In the present invention, the solid medium containing pollutant preferably takes water as a solvent, and every liter further preferably includes: 70 ~80g maize flour, 30~35g yeast, 8~12g agar, 0.5~1g CaCl2, 30~33g sucrose, 60~65g glucose, 1 5% butyl p-hydroxybenzoate solution of~3g potassium sorbate and 15ml;More preferably include 77.7g maize flour, 32.19g yeast, 10.6g agar, 0.726g CaCl2, 31.62g sucrose, 5% para hydroxybenzene first of 63.2g glucose, 2g potassium sorbate and 15ml Acid butyl ester solution.
In the present invention, the condition of the culture preferably includes: the temperature of the culture is preferably 24~26 DEG C, more preferably It is 25 DEG C;The Light To Dark Ratio of the culture is 12h:12h;The ambient humidity of the culture is 50~60%.The present invention is to the training Required intensity of illumination is not particularly limited when supporting, and the illumination using those skilled in the art's conventional illumination culture Drosophila melanogaster is strong Degree.Present invention preferably employs constant incubators to cultivate Drosophila melanogaster.
In the present invention, the pollutant preferably includes triclosan and/or diisononyl phthalate.In the present invention In, when the pollutant is preferably triclosan, the concentration of triclosan is preferably in the solid medium containing triclosan 10~500mg/L, specially 10,100,250 and 500mg/L, the triclosan are preferably bought in Shanghai Mike's woods biochemical technology Co., Ltd, purity 97%.The triclosan is preferably dissolved in dimethyl sulfoxide by the present invention, is added in culture medium, is matched Corresponding concentration is made.
In the present invention, described to contain phthalic acid when the pollutant is preferably diisononyl phthalate The volumetric concentration of diisononyl phthalate is preferably 0.1~1% in the solid medium of dinonyl, specially 0.1, 0.2,0.5 and 1%, the diisononyl phthalate is preferably bought in Aladdin chemical reagents corporation, purity 99.5%. The diisononyl phthalate is preferably dissolved in dehydrated alcohol by the present invention, is then added in culture medium, is configured to corresponding Concentration.
In the present invention, when the pollutant is triclosan, the time of the Drosophila melanogaster culture is preferably 1~15d, Specially 1d, 3d, 5d, 7d, 9d, 11d, 13d and 15d;When the pollutant is diisononyl phthalate, the black abdomen The time of drosophila culture is preferably 1~15d, specially 1d, 5d, 10d and 15d.
Drosophila melanogaster is placed in 1~15d of culture on solid medium by the present invention, and detection Drosophila melanogaster is creeped super in 10s Line rate is obtained in the quantity for crossing 10cm.
In the present invention, the solid medium preferably takes water as a solvent, every liter include: 70~80g maize flour, 30~ 35g yeast, 8~12g agar, 0.5~1g CaCl2, 30~33g sucrose, 60~65g glucose, 1~3g potassium sorbate and 5% butyl p-hydroxybenzoate solution of 15ml;More preferably include 77.7g maize flour, 32.19g yeast, 10.6g agar, 0.726g CaCl2, 31.62g sucrose, 5% butyl p-hydroxybenzoate solution of 63.2g glucose, 2g potassium sorbate and 15ml.
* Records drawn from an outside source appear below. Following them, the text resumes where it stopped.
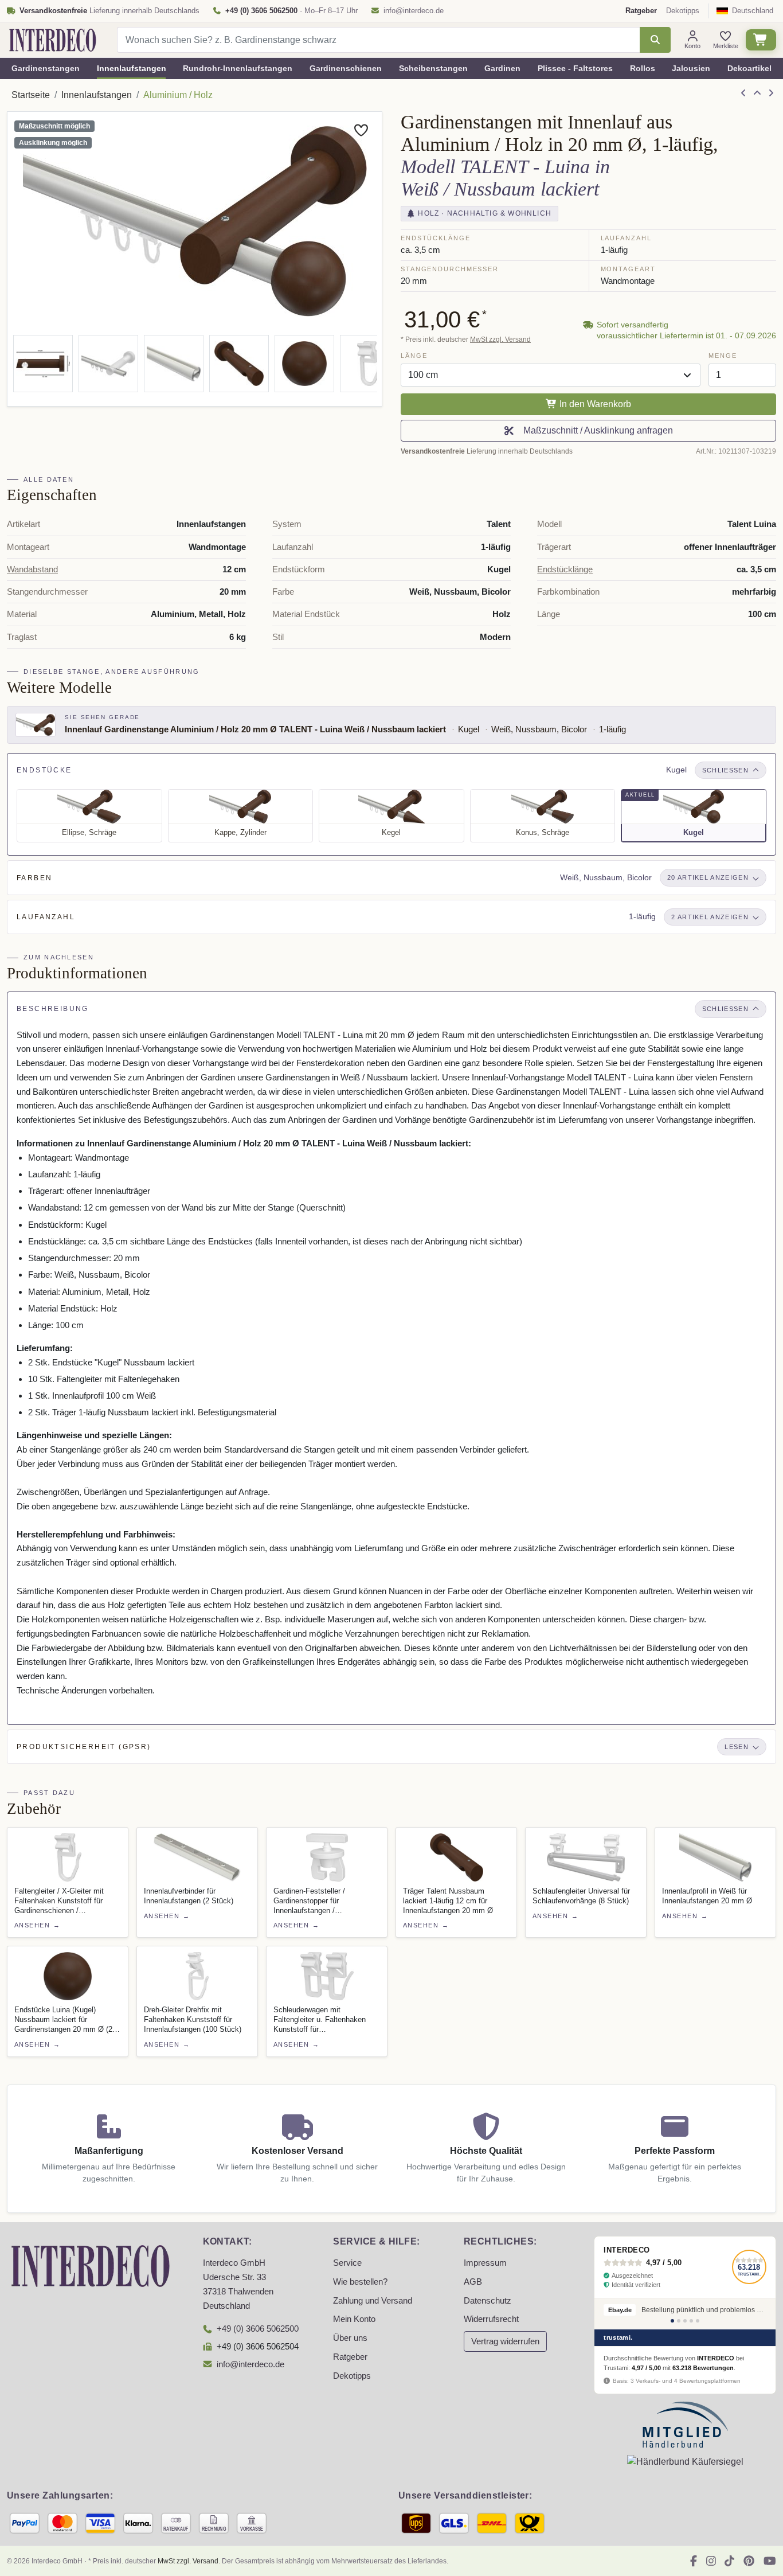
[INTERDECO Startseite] (53, 40)
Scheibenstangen (433, 68)
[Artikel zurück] (743, 93)
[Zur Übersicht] (757, 93)
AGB (473, 2281)
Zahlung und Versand (372, 2300)
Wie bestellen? (360, 2281)
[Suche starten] (655, 40)
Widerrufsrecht (491, 2319)
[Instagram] (711, 2561)
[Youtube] (770, 2561)
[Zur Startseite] (90, 2265)
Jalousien (691, 68)
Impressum (485, 2262)
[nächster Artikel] (771, 93)
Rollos (642, 68)
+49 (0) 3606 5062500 (258, 2328)
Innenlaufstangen (131, 68)
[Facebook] (693, 2561)
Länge (414, 355)
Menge (722, 355)
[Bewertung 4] (691, 2321)
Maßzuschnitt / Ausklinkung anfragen (596, 430)
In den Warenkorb (594, 404)
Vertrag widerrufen (505, 2341)
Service (347, 2262)
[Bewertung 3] (685, 2321)
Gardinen (502, 68)
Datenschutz (487, 2300)
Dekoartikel (749, 68)
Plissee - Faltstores (575, 68)
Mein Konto (354, 2319)
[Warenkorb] (761, 39)
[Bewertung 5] (697, 2321)
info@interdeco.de (413, 10)
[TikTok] (729, 2561)
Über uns (350, 2338)
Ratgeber (350, 2357)
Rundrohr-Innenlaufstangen (237, 68)
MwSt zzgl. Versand (500, 339)
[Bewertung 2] (678, 2321)
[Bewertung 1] (672, 2321)
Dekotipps (682, 10)
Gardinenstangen (45, 68)
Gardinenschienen (346, 68)
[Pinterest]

In the present invention, in the solid medium containing preferably comprising the solvents of dissolved contaminants, the type of the solvent, content and contain There are type, the content of the solvent in the solid medium of pollutant identical.
In the present invention, the Drosophila melanogaster is placed in the condition cultivated on solid medium and Drosophila melanogaster is placed in containing dirt The condition cultivated on the solid medium of dye object is identical, and details are not described herein.
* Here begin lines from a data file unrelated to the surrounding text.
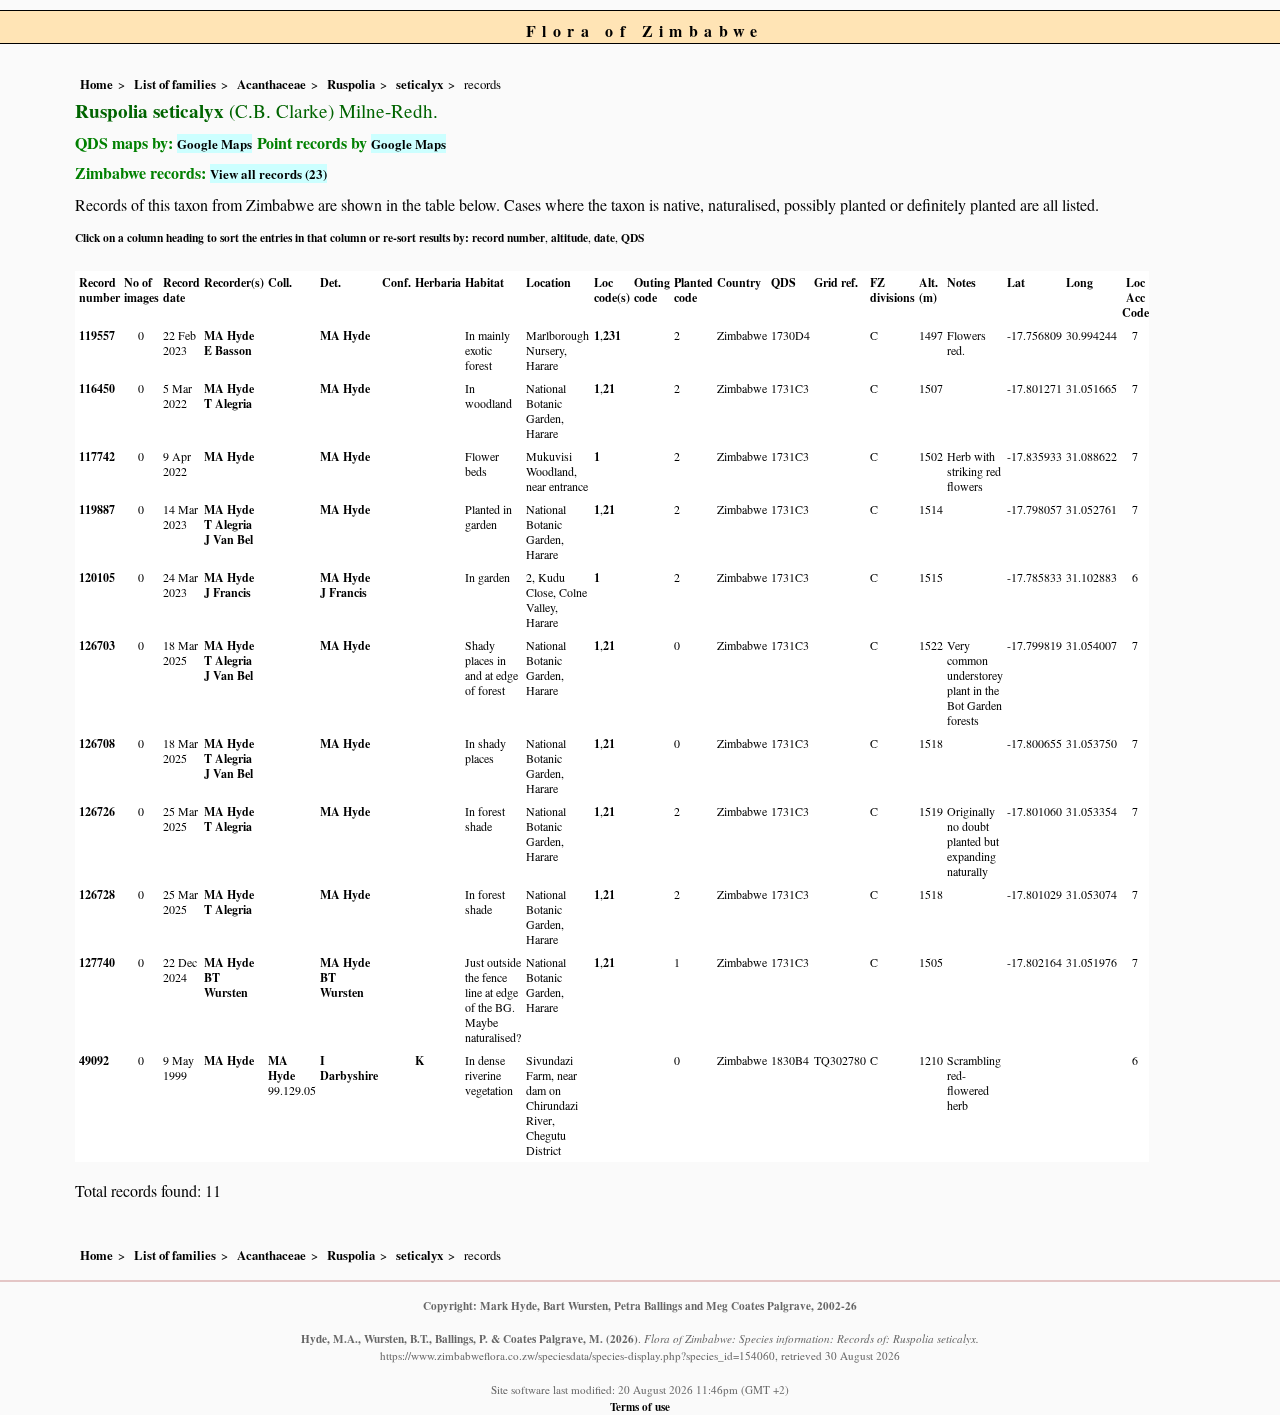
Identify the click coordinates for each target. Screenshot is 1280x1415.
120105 (97, 577)
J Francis (227, 592)
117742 (97, 456)
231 (612, 335)
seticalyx (419, 84)
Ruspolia (351, 84)
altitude (569, 237)
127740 (97, 962)
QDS (632, 237)
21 (609, 388)
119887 (97, 509)
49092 (94, 1060)
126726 (97, 811)
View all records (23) (268, 173)
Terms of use (640, 1406)
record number (508, 237)
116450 (97, 388)
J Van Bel (228, 539)
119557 (97, 335)
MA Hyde (229, 335)
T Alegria (228, 403)
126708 (97, 743)
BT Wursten (226, 985)
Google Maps (214, 143)
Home (96, 84)
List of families (175, 84)
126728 (97, 894)
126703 (97, 645)
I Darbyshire (349, 1068)
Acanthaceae (271, 84)
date (604, 237)
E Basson (228, 350)
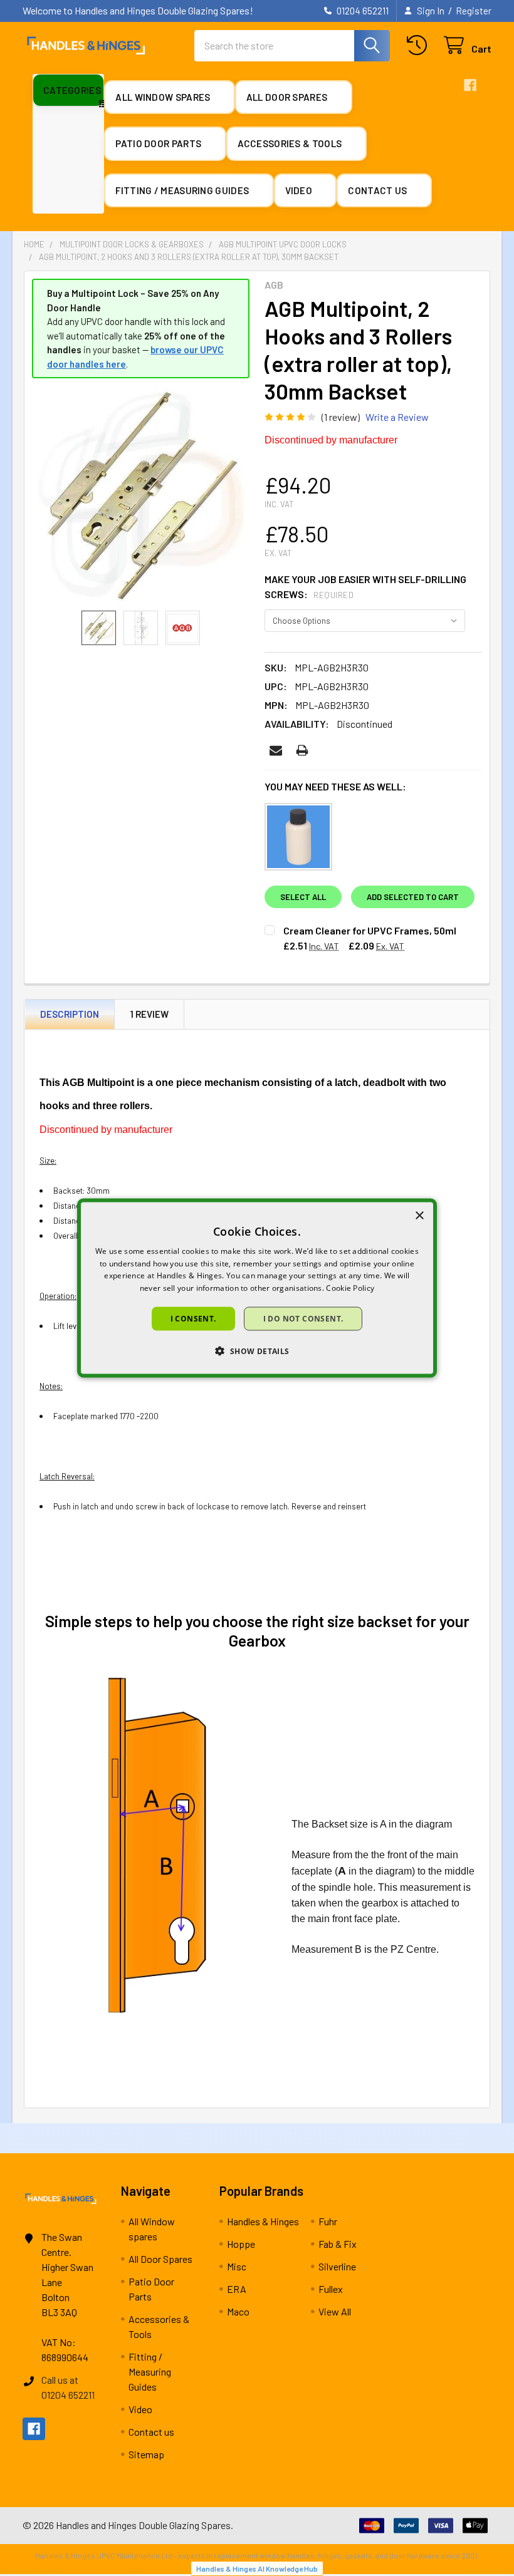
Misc (236, 2266)
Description (69, 1014)
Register (473, 10)
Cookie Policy (350, 1288)
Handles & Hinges (263, 2221)
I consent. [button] (193, 1318)
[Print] (302, 750)
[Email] (276, 750)
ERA (236, 2289)
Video (300, 190)
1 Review (149, 1014)
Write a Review (397, 417)
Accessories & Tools (291, 143)
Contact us (378, 190)
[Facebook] (470, 85)
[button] (256, 1350)
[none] (140, 494)
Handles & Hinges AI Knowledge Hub (257, 2568)
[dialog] (257, 1288)
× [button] (419, 1215)
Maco (238, 2311)
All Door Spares (288, 97)
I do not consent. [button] (303, 1318)
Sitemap (146, 2454)
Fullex (330, 2289)
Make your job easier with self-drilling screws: (365, 586)
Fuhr (327, 2221)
In the present invention, the significant difference P value is less than 0.01.
Technical solution provided by the invention is described in detail below with reference to embodiment, but they cannot be understood For limiting the scope of the present invention.
Embodiment 1
Preparation of reagents: triclosan, purity 97% are purchased from Shanghai Mike woods biochemical technology Co., Ltd, use dimethyl sulfoxide Dissolution.Isometric various concentration stock solution is added in standard medium to prescribed concentration, is added isometric two in blank control group Methyl sulfoxide.
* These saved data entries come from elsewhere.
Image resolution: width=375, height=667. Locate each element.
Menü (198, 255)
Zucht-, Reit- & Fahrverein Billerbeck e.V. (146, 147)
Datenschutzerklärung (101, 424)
Exposure condition: 5 experimental groups of setting, every group 5 parallel;Blank control, triclosan (10,100,250,500mg/ L).It is respectively put into 30 female male drosophilas newly sprouted wings in each parallel laboratory test group and carries out individually exposure culture, is placed in standard culture Under the conditions of.
Pattern detection: measuring female male drosophila when contamination culture 1d, 3d, 5d, 7d, 9d, 11d, 13 and 15d and creep ability, will Each group drosophila is placed in 100mL graduated cylinder with carbon dioxide narcosis after contamination, carries out climbing survey after each group drosophila is completely awake Examination measures the drosophila quantity creeped in each group drosophila 10s more than 10cm, calculated line rate.The line of crossing of female fly the results are shown in Table 1 and figure 1, the line of crossing of male fly the results are shown in Table 2 and Fig. 2.
The female fly of table 1 gets over line rate result
The male fly of table 2 gets over line rate result
It is indicated above that triclosan influences the climbing ability of drosophila, Initial stage of culture triclosan has certain stimulation to drosophila, Climbing ability compared with control group compared to being risen, but under the conditions of the extension high concentration triclosan of incubation time male and female adult flies climb Ability is climbed compared with control group compared to being remarkably decreased, balance exercise reduced capability.
Embodiment 2
Preparation of reagents: diisononyl phthalate (DINP), purity 99.5% are purchased from Aladdin chemical reagents corporation, It is dissolved with dehydrated alcohol.Isometric various concentration stock solution is added in standard medium to prescribed concentration, in blank control group plus Enter isometric dehydrated alcohol.
Exposure condition: 5 experimental groups of setting, every group 5 parallel;Blank control, DINP (0.1%, 0.2%, 0.5%, 1.0%).It is put into the female male drosophila that 30 are newly sprouted wings in each parallel laboratory test group to carry out exposing culture, is placed in Standard culture conditions Under.
Pattern detection: female male drosophila is measured when contamination culture 1d, 5d, 10d and 15d and is creeped ability, by each group fruit after contamination Fly is placed in 100mL graduated cylinder with carbon dioxide narcosis, is carried out climbing test after each group drosophila is completely awake, is measured each group fruit The drosophila quantity creeped in fly 10s more than 10cm, calculated line rate.The line of crossing of female fly the results are shown in Table 3 and Fig. 3, and male fly crosses line It the results are shown in Table 4 and Fig. 4.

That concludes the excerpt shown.